4. Term and Termination

  • Term: The Term of this Agreement shall be effective as of the date of electronic acceptance and shall terminate when all of the PHI provided by Client to IDR Solution Group, or created or received by IDR Solution Group on behalf of Client, is destroyed or returned to Client.
  • Termination for Cause: IDR Solution Group agrees that Client may terminate this Agreement if Client determines IDR Solution Group has violated a material term of the Agreement and IDR Solution Group has not cured the breach or ended the violation within 30 days of written notice.
  • Effect of Termination: Upon termination of this Agreement for any reason, IDR Solution Group shall return to Client or, if agreed to by Client, destroy all PHI received from Client, or created, maintained, or received by IDR Solution Group on behalf of Client, that IDR Solution Group still maintains in any form.
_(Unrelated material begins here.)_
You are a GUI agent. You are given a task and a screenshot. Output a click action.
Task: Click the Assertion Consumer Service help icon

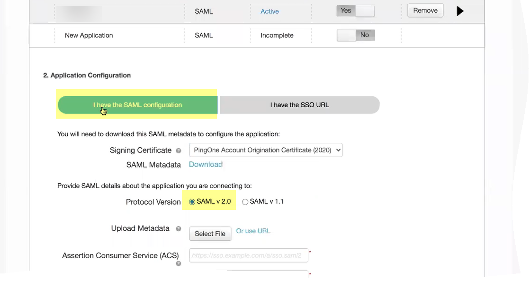tap(179, 263)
IDR Solution Group shall retain no copies of the PHI. If return or destruction is infeasible, the protections of this Agreement will extend to such PHI.

5. Miscellaneous

  • Regulatory References: A reference in this Agreement to a section in the HIPAA Rules means the section as in effect or as amended.
  • Amendment: The Parties agree to take such action as is necessary to amend this Agreement from time to time as is necessary for compliance with the requirements of the HIPAA Rules and any other applicable law.
  • Interpretation: Any ambiguity in this Agreement shall be interpreted to permit compliance with the HIPAA Rules.

6. Electronic Acceptance and Signature

  • Authority to Bind: The individual checking the box indicating acceptance of this Agreement represents and warrants that they possess the legal authority to bind the Client, including all applicable subsidiaries and affiliates, to the terms of this Agreement. The individual further represents and warrants that they hold the necessary legal agreements (including Business Associate Agreements) with any External Users they subsequently invite to process PHI within their account. If Client is acting as a Business Associate to underlying Covered Entities, Client further represents and warrants that its respective agreements with those Covered Entities authorize Client to engage Subcontractor Business Associates like IDR Solution Group to process PHI.
  • Electronic Execution: By checking the box indicating acceptance, the Client acknowledges that they have read, understood, and agree to be bound by all terms and conditions contained herein.
  • Legal Validity: The Parties agree that this Agreement may be executed electronically. The Client's affirmative action of checking the acceptance box constitutes a valid, legally binding electronic signature, which has the same legal force and effect as a handwritten signature under applicable laws, including the Electronic Signatures in Global and National Commerce Act (E-SIGN Act) and the Uniform Electronic Transactions Act (UETA).